Link to deployed web app: https://covid19xraydetection.herokuapp.com/
Link to PowerPoint presentation: https://drive.google.com/file/d/1BHSFPZff6zIVHKDXDgKMDVe1YQ_XaSF8/view?usp=sharing
The goal of this project is to build an educational model which can predict if an x-ray image represents a healthy individual, or infected with Covid-19. With image data taken from both GitHub and Kaggle, a Convolutional Neural Newtork was trained using Tensorflow and Keras. The result was a model which can predict with 96% accuracy, a precision of 97%, recall of 94% and f1-score of 96. Based on the loss function results, the model does not overfit to the training data set. Some next steps include using transfer learning and Imagenet to increase the sample size and thus adding more statistical significance to the results.
I then proceeded to developing a small scale web app, available via Heroku. Through this app, the user can upload an x-ray image and the model will return a prediction.
Within the last decade, deep learning techniques have become much more readily available for the masses to use for research, enterprise and personal use. In particular, applications to the medical field are becoming much more widespread as this technology can greatly assist with radiology.
The unfortunate outbreak of Covid-19 has also let to a radical shift towards improving medical technologies and processes. The aim of this project, ableit educational, is to build a simple model which can differentiate between a healthy (normal) lung xray and an xray of a lung infected with Covid-19.
To re-iterate, this project is intended for educational purposes only, and not to be taken as a vetted model for Covid-19 assessments.
One of the main benefits of the open-source community is the ability to find readily available datasets for which to work with.
Two main datasets were used for this project:
- Covid-19 infected lung images were taken from: https://github.com/ieee8023/covid-chestxray-dataset
- Healthly lung images were taken from: https://www.kaggle.com/paultimothymooney/chest-xray-pneumonia
The images were downloaded and preprocessed prior to training the model. For example, the dataset contains xray images of patients diagnosed with illnesses other that Covid-19, and we filtered them out. In addition, only PA (Postero-Anterior) images, or frontal images were used for model training.
The standard 80/20 split for training and testing data was applied. After filtering throught the data, we were left with 180 Covid xray images to use. The same number of healthy images were used.
The final breakdown of images used for the model:
- Training: 144 images for each category (Covid & Normal)
- Testing: 36 images for each category (Covid & Normal)
The steps taken to pre-process the data can be viewed in this notebook: https://nbviewer.jupyter.org/github/vijay-ss/Covid19-Xray-Detection/blob/master/dataset_preprocessing.ipynb
Throughout the project, a Convolutional Neural Network was built and trained using Keras and Tensorflow. The loss function used was binary crossentropy with an optimizer function of Adam.
The average model accuracy was 96% with a precision of 97%, recall of 94% and f1-score of 96%:
From these fairly strong results, we must be weary of the small data set used. To further evaluate the model, transfer learning could be used in order to have a larger data set to work with. This would yield a stronger application to unseen test data.

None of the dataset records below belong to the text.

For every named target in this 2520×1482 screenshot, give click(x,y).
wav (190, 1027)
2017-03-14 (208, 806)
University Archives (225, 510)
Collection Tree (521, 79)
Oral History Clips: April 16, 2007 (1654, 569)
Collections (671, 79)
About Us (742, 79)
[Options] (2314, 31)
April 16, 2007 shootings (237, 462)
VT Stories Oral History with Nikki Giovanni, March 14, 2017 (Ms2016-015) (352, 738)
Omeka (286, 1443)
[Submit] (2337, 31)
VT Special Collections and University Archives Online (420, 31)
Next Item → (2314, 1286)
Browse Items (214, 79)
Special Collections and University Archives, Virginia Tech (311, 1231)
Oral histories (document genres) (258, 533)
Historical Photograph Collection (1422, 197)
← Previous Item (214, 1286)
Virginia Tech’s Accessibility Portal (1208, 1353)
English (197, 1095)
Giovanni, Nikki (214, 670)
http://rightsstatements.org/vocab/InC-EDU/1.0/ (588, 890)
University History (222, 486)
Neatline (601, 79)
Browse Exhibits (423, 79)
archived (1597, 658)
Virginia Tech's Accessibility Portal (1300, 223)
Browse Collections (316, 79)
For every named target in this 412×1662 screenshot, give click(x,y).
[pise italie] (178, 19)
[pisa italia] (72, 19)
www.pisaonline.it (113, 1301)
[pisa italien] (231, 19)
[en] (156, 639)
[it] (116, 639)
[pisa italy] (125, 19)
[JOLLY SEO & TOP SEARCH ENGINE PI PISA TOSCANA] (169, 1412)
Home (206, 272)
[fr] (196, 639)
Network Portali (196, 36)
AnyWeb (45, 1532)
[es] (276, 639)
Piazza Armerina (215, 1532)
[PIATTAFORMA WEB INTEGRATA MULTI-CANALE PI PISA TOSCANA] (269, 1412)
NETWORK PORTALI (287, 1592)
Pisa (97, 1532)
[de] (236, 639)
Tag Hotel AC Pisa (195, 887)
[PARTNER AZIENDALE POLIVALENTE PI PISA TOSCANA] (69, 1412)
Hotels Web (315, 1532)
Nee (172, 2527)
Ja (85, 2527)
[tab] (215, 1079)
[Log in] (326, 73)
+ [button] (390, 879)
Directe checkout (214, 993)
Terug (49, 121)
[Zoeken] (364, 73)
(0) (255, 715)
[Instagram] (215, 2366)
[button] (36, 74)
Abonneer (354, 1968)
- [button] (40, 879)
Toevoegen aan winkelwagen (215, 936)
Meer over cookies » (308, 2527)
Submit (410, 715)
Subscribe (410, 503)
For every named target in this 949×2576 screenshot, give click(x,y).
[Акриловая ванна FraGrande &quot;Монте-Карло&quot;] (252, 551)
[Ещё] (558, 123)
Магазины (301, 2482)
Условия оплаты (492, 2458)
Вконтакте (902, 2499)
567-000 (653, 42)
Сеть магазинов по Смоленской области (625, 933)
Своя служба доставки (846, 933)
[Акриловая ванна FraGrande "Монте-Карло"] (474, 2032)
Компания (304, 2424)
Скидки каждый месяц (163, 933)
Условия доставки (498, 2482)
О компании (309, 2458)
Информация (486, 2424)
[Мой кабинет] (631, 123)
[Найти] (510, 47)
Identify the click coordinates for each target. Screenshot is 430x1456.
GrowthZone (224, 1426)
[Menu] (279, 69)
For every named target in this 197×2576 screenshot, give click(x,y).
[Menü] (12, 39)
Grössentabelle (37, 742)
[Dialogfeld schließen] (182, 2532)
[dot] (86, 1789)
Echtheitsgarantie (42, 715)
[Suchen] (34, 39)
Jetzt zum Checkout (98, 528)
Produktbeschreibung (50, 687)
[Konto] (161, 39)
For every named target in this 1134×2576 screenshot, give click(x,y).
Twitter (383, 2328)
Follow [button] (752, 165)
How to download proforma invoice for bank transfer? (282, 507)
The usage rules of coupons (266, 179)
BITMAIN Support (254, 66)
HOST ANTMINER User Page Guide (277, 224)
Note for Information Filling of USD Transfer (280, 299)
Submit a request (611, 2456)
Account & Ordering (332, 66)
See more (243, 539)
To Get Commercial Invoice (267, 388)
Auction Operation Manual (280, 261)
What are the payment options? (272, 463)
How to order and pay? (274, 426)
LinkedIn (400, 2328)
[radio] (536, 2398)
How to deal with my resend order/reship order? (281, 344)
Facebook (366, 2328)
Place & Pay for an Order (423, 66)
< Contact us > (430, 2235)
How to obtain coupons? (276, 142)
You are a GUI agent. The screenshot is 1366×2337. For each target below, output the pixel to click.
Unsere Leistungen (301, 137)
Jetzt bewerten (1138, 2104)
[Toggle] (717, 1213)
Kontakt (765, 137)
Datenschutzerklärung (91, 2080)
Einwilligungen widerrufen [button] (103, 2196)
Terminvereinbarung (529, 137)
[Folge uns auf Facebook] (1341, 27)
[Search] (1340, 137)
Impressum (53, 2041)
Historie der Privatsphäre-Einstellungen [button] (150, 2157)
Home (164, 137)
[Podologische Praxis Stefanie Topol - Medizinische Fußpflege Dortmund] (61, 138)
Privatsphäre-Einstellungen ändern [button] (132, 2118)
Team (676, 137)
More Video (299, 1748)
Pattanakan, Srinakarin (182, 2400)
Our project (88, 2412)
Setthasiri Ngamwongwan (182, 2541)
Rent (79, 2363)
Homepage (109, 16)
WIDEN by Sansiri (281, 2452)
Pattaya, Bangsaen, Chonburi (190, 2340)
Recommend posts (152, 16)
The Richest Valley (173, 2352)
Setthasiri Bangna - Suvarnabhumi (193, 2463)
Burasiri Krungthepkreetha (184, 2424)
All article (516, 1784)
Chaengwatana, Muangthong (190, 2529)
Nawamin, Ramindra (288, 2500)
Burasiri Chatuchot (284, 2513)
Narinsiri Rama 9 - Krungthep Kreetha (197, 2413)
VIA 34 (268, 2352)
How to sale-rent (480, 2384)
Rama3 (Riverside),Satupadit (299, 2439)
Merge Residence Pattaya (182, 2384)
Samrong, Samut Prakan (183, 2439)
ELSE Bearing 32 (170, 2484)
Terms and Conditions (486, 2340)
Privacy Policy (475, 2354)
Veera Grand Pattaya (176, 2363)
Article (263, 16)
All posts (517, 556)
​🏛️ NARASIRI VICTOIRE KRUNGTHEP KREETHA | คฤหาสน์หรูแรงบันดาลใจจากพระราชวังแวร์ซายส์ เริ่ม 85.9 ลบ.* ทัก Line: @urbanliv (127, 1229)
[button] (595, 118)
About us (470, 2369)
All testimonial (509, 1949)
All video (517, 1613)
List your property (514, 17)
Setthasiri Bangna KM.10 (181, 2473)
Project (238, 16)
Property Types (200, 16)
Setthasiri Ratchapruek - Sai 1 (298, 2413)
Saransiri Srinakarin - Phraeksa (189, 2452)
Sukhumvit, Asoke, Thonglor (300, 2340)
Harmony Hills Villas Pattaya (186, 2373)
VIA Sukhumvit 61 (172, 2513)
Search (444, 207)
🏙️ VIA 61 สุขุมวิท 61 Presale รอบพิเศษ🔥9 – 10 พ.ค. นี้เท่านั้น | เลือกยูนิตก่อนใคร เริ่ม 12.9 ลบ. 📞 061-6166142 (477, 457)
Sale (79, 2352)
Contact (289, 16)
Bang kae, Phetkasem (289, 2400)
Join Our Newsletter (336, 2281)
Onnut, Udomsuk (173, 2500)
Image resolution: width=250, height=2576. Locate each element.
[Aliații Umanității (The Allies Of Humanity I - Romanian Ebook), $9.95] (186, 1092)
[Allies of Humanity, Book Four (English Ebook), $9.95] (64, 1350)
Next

Another use case which can be taken from using this model, is to build an application which can take an xray image as input, and output the class which it belongs to (Covid or Normal).
Link to deployed web app: https://covid19xraydetection.herokuapp.com/
Continuing from the previous section on creating the CNN model, I proceeded to developing a deployable web app, to demonstrate the potential use-case - which is to assist with medical imaging. Using this app, a user can upload an x-ray image and a prediction will be returned. In a medical setting, this can assist professionals when making key diagnoses.
These instructions will get you a copy of the project up and running on your local machine for development and testing purposes. See deployment for notes on how to deploy the project on a live system.
Libraries and software used to create the environment and deploy the app
* Python 3.7
* Packages: Tensorflow, Keras, Numpy
* Flask for setting up a local web server
* Basic HTML/CSS/JS for configuring and styling the web app
* Knowledge on setting up a virtual environment
* An IDE such as VS Code
* Python libraries listed in the requirements.txt file
* A Heroku account for deployment
The model created in the previous section will be input directly into the web app. These files include:
- covid19_model_adv.josn
- covid19_model_weights.h5
The web app (app.py) was programmed using python code, combined with HTML/CSS/JS for attractive web styling. The underlying framework is Flask, which is robust enough for this particular use case.
Upon significant testing in the local virtual environment, the app was deployed online through Heroku. This is the free version, whereby the app goes to sleep after 30 minutes of inactivity - so loading times may vary depending upon when the app is opened.